Время летело быстро, и вечерами, сидя на палубе, Рут любовалась звездным небом и думала о будущем. Пароход сделал остановку в Англии, затем в Роттердаме, где колонисты пересели на другой корабль, поменьше. Как-то раз коммунисты, входившие в группу, провели свое партсобрание, не пригласив на него остальных, и Рут обиделась: почувствовала себя обделенной. Вскоре она поняла, что коммунисты занимают привилегированное положение – и в Кузбассе, и повсюду в Советском Союзе.
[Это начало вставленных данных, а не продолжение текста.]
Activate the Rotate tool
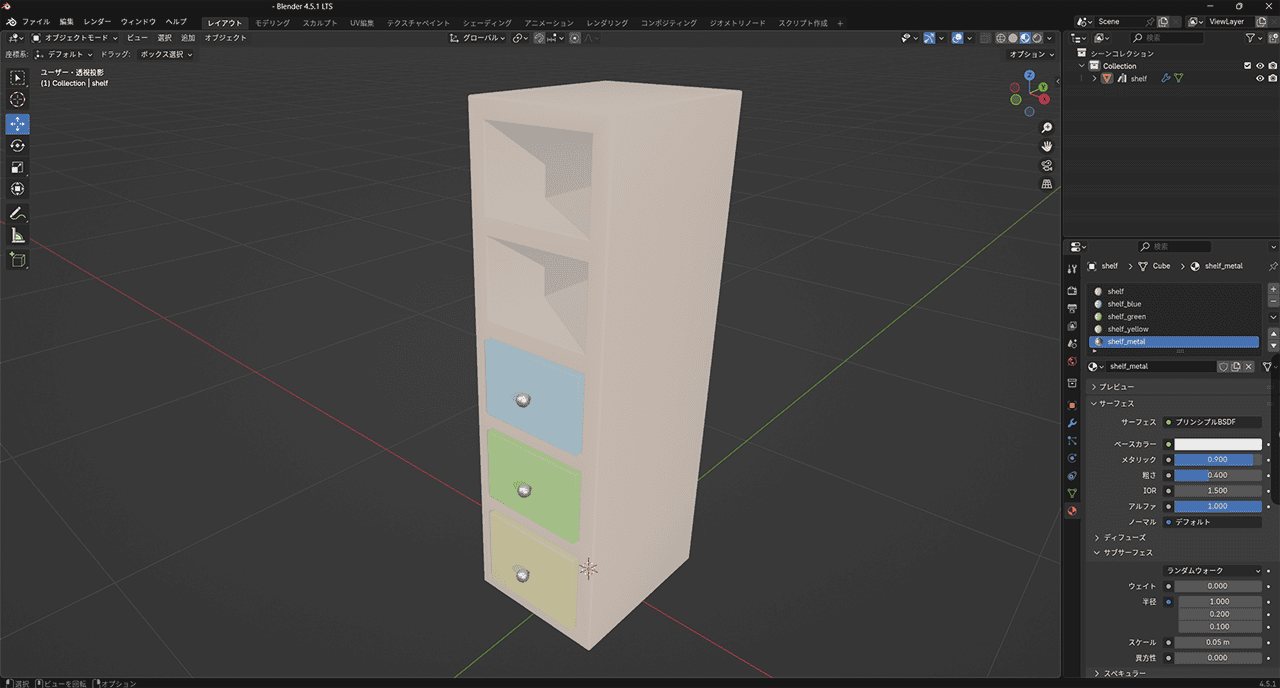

Несмотря на различные идеологические и национальные расхождения, членов группы объединило общее ликование, когда их корабль миновал крепость Кронштадт и золотой купол, блеснувший вдали, возвестил пассажирам, что они приближаются к Петрограду. Но кузбасские пионеры прибыли на «землю обетованную» на два дня раньше, чем ожидалось, так что никто их не встречал и не чествовал как героев. С ними обошлись как с «простыми иммигрантами». После того как багаж был досмотрен, а капитан судна прошел все необходимые бюрократические процедуры и сдал дежурство, колонистов отпустили на все четыре стороны. Ночевали они на полу старого особняка, служившего иммиграционным бюро. Рут маялась животом от несвежей колбасы, и ей было не до осмотра Петрограда. Но описала его так: «Разбитый город, в ужасном состоянии, всюду разорение и хаос, нищета и запустение». Она была рада, что задерживаться здесь не нужно. Вскоре колонистов повез на восток спецпоезд[297].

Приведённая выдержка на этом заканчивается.